Work out how many lines of this material hold the word "computer". Write only that number.

DATA:
┏━━
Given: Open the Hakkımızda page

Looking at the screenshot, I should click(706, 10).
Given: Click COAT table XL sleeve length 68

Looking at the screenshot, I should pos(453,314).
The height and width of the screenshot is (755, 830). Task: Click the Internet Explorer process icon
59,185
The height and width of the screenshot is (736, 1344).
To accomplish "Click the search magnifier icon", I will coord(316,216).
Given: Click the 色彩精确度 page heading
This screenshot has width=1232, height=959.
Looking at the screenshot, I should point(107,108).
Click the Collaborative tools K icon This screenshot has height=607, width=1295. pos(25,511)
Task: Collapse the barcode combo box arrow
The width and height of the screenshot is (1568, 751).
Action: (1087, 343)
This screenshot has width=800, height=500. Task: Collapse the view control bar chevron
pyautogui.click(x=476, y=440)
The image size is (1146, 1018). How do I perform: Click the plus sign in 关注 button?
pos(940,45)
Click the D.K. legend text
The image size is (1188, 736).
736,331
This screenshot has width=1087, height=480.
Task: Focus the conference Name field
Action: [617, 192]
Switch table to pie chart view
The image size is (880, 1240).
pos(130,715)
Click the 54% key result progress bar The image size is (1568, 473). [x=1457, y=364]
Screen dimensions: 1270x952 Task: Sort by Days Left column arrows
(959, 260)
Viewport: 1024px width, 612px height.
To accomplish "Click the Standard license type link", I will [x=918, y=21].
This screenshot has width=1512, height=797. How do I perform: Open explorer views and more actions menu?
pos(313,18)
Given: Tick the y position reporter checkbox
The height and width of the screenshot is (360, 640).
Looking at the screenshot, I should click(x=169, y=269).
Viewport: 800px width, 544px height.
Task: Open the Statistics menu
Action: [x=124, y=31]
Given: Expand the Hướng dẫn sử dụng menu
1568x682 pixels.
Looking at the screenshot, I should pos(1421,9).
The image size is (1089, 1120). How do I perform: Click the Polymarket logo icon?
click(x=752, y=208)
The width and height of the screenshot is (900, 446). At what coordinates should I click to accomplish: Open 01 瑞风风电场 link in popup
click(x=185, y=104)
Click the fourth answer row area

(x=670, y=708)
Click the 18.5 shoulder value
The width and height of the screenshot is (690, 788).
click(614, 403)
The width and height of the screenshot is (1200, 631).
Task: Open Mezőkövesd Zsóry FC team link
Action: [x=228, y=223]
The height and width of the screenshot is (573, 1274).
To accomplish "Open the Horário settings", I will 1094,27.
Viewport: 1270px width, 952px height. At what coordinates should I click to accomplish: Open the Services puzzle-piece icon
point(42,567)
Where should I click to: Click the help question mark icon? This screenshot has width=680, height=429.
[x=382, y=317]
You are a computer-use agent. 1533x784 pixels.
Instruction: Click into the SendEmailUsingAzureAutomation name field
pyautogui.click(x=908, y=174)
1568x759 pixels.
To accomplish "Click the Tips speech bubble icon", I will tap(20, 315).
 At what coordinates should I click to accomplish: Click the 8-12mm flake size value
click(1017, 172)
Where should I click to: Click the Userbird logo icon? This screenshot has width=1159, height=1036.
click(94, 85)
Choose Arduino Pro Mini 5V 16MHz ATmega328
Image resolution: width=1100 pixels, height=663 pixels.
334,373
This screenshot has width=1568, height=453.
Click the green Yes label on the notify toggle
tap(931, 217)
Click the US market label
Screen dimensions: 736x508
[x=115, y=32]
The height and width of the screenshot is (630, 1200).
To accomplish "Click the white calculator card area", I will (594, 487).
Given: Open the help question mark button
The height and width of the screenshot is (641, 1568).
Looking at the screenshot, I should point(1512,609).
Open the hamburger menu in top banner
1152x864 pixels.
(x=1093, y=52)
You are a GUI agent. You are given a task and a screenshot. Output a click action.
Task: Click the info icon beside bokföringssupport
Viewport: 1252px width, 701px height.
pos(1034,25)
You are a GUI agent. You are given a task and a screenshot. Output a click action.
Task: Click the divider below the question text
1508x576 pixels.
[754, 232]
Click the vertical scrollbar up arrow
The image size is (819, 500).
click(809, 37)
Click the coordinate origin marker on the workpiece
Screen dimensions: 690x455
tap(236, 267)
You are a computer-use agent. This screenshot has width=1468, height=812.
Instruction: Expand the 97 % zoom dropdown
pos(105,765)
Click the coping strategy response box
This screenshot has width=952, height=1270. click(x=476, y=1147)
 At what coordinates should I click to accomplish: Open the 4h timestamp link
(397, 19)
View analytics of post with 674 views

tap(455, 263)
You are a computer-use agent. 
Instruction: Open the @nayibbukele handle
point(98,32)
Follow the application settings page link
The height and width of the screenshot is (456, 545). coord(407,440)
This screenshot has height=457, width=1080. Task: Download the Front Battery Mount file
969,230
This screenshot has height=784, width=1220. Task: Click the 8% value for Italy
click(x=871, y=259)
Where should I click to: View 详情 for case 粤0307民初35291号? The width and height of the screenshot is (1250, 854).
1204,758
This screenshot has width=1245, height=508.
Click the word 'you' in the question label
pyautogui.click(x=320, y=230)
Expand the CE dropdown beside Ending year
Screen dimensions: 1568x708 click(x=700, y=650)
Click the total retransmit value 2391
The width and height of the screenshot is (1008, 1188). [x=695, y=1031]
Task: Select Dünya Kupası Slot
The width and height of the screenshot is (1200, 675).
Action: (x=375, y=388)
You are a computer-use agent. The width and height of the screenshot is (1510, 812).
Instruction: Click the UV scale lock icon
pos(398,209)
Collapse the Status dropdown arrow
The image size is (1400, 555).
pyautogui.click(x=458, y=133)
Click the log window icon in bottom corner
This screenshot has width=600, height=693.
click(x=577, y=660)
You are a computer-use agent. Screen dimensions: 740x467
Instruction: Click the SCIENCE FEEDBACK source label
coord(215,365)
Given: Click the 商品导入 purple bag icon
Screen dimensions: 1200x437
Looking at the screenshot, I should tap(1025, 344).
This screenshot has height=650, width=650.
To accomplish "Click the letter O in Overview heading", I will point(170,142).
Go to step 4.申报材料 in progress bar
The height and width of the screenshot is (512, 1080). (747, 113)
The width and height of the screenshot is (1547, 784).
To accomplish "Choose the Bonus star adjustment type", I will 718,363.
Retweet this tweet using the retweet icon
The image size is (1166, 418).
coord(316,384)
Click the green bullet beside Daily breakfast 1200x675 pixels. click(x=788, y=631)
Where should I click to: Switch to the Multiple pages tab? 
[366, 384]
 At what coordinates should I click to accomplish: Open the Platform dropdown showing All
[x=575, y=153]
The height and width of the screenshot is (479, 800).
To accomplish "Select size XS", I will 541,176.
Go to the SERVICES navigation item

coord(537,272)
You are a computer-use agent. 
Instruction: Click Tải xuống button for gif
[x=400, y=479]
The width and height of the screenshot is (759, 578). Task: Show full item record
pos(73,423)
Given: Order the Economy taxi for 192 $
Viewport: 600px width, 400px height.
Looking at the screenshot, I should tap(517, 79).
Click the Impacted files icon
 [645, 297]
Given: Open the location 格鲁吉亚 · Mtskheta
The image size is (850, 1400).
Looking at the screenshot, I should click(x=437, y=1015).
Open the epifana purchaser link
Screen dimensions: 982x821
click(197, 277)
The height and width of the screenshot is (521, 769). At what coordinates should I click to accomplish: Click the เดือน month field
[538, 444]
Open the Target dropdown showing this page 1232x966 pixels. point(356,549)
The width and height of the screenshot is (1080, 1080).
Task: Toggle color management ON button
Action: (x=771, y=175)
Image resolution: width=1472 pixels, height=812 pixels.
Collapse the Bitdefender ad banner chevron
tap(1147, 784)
┗━━
ANSWER TO THE PROBLEM:
6